STATED GOAL: Rewrite everything from the line containing "Given: Open the Type dropdown set to String" down to the line containing "This screenshot has height=482, width=823.", replacing "dropdown" with "drop-down list" and leaving all else unchanged.

RECORD EXCERPTS:
——

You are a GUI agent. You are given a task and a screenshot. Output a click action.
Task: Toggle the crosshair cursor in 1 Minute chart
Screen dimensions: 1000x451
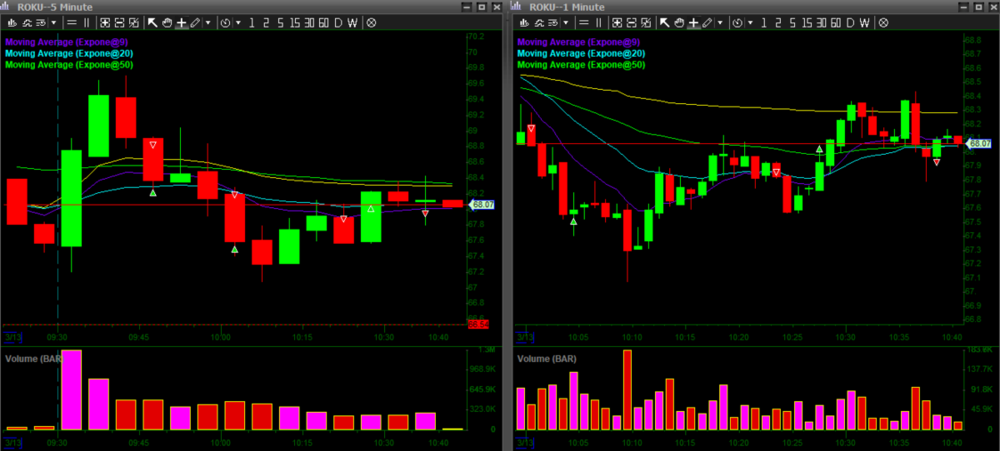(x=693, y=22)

——

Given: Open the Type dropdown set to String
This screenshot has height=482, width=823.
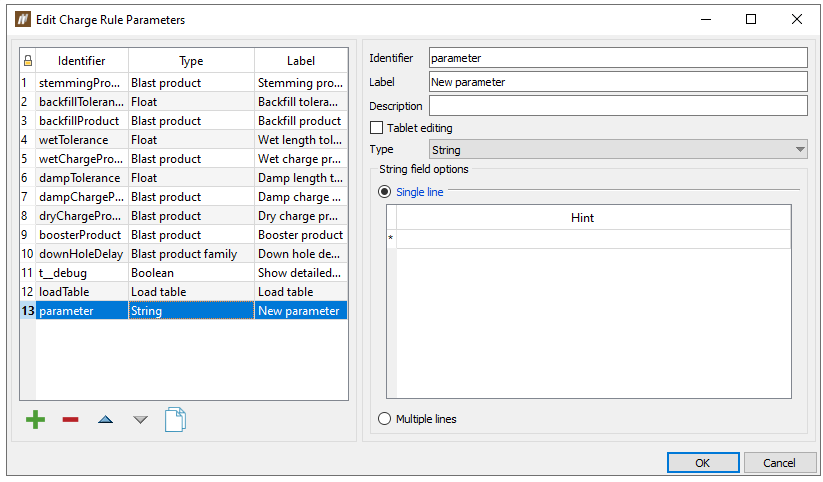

——

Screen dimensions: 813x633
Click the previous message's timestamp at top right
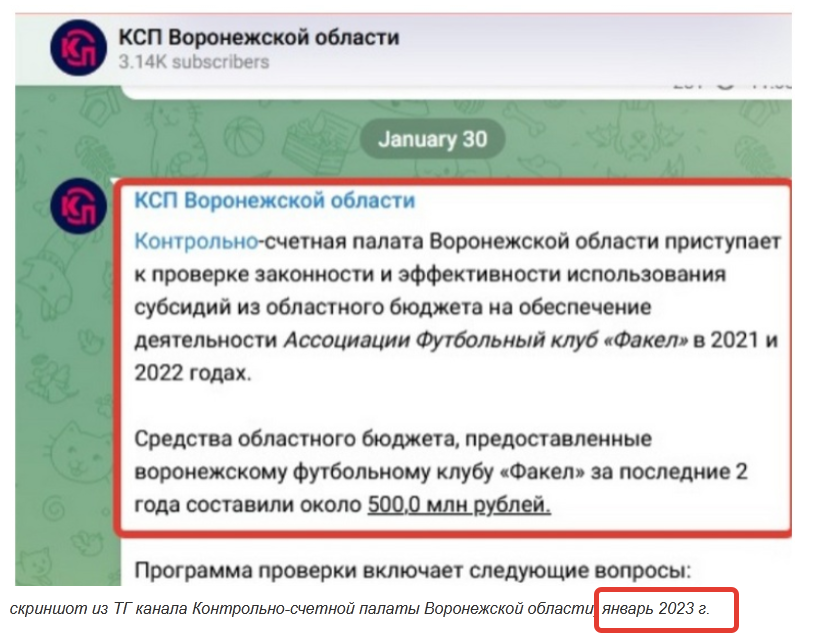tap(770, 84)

——

REPLY TO THE EXERCISE:
Given: Open the Type drop-down list set to String
This screenshot has height=482, width=823.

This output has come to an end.